■ WHAT YOU SHOULD DO
Reproduce the lines of the material from the line containing "Task: Focus the" through the end of the material, keeping each one unchanged.
+---+
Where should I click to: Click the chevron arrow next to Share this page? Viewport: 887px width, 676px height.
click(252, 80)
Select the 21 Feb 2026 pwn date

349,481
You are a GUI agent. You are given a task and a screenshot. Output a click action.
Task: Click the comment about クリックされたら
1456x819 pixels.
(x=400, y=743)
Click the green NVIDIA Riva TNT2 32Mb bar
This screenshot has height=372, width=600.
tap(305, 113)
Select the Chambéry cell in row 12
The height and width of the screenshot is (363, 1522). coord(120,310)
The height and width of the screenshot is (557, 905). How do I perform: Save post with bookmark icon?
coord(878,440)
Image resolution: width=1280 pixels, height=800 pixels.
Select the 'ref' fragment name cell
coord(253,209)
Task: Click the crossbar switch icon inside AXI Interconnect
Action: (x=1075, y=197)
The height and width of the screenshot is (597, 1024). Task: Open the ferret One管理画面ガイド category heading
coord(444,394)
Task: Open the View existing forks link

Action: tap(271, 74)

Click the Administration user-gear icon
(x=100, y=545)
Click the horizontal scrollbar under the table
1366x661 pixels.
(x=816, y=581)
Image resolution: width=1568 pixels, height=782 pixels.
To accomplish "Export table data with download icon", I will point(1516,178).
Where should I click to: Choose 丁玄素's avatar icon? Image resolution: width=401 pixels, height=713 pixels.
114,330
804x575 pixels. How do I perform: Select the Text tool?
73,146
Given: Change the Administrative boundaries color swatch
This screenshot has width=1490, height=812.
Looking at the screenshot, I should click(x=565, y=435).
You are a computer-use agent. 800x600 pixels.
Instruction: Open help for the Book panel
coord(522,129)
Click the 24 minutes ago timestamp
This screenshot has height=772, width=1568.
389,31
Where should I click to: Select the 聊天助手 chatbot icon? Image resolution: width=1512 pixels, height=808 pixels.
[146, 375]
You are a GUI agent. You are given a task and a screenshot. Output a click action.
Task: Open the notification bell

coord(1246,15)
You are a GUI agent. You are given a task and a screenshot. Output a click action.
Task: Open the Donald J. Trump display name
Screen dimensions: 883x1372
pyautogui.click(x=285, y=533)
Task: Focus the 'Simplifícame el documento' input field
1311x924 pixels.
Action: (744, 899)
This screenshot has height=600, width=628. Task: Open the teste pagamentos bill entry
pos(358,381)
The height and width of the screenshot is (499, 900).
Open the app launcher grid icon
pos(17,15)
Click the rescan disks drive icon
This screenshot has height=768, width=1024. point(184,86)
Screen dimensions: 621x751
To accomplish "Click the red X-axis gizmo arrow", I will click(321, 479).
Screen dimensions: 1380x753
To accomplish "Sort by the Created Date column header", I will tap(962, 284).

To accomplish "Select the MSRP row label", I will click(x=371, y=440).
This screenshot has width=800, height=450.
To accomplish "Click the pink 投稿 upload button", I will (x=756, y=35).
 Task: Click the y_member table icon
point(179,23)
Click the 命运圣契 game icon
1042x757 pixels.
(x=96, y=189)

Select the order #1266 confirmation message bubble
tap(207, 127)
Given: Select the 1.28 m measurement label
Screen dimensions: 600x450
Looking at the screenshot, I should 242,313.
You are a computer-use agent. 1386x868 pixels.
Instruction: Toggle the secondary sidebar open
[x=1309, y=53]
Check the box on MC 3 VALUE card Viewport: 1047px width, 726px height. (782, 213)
+---+
■ RIGHT ANSWER
Task: Focus the 'Simplifícame el documento' input field
1311x924 pixels.
Action: (744, 899)
This screenshot has height=600, width=628. Task: Open the teste pagamentos bill entry
pos(358,381)
The height and width of the screenshot is (499, 900).
Open the app launcher grid icon
pos(17,15)
Click the rescan disks drive icon
This screenshot has height=768, width=1024. point(184,86)
Screen dimensions: 621x751
To accomplish "Click the red X-axis gizmo arrow", I will click(321, 479).
Screen dimensions: 1380x753
To accomplish "Sort by the Created Date column header", I will tap(962, 284).

To accomplish "Select the MSRP row label", I will click(x=371, y=440).
This screenshot has width=800, height=450.
To accomplish "Click the pink 投稿 upload button", I will (x=756, y=35).
 Task: Click the y_member table icon
point(179,23)
Click the 命运圣契 game icon
1042x757 pixels.
(x=96, y=189)

Select the order #1266 confirmation message bubble
tap(207, 127)
Given: Select the 1.28 m measurement label
Screen dimensions: 600x450
Looking at the screenshot, I should 242,313.
You are a computer-use agent. 1386x868 pixels.
Instruction: Toggle the secondary sidebar open
[x=1309, y=53]
Check the box on MC 3 VALUE card Viewport: 1047px width, 726px height. (782, 213)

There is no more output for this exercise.